Il y avait un mot qui revenait plusieurs fois dans l’exposé, un mot que l’Adrienne ne connaissait pas: uncanny.

Bien sûr, dans le contexte on pouvait deviner que ça signifiait quelque chose comme ‘étrange’, ‘bizarre’, ‘inattendu’, un brin mystérieux.

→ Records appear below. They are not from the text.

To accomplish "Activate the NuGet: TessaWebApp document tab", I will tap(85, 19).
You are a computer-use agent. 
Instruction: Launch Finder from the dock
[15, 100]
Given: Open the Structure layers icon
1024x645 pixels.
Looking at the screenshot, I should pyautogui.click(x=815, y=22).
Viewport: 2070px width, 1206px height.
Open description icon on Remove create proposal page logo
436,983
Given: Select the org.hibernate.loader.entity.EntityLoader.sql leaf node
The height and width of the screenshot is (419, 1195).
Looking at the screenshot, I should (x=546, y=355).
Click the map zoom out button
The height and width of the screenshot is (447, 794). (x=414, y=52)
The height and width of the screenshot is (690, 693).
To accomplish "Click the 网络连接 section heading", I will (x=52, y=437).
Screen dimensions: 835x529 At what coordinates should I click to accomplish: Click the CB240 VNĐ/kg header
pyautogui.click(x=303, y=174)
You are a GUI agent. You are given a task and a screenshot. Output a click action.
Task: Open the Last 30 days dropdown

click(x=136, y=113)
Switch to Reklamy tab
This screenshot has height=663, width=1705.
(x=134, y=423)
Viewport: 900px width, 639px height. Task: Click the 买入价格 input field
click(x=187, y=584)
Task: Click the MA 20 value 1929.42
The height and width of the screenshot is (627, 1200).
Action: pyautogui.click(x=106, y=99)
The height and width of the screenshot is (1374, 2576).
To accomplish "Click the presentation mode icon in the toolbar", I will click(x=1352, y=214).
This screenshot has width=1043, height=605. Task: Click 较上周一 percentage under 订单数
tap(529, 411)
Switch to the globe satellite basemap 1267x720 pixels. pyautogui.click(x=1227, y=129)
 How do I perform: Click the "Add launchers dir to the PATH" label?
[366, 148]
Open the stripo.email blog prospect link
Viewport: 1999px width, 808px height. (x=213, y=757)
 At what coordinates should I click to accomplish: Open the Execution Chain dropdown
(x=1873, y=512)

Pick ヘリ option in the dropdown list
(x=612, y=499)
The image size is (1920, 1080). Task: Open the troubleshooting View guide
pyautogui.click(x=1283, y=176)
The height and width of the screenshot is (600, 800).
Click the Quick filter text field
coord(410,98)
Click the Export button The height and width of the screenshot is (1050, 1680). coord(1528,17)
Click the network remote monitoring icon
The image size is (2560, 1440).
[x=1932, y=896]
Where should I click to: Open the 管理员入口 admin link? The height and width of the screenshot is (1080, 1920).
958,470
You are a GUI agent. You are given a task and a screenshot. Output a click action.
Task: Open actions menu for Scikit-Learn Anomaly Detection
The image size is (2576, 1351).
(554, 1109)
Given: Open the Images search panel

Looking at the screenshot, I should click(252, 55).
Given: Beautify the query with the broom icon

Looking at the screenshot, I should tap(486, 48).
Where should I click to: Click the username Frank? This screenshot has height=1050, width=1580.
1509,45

C’était à Tate Modern où il y a en ce moment une expo sur le surréalisme, Surrealism beyond borders, et en effet, l’intérêt de l’expo consiste principalement en cet ‘au-delà des frontières’ puisqu’on y découvre des artistes d’un peu partout dans le monde et même d’endroits où on ne croyait pas – dans notre profonde ignorance – que le surréalisme y avait fait des émules.

Donc au lieu d’être déçue de n’y avoir vu qu’un seul Magritte – très ‘uncanny‘, ce train à vapeur qui sort de la cheminée du salon 😉 – l’Adrienne a été contente de pouvoir noter des tas de noms inconnus, du Mozambique, de Haïti, du Japon…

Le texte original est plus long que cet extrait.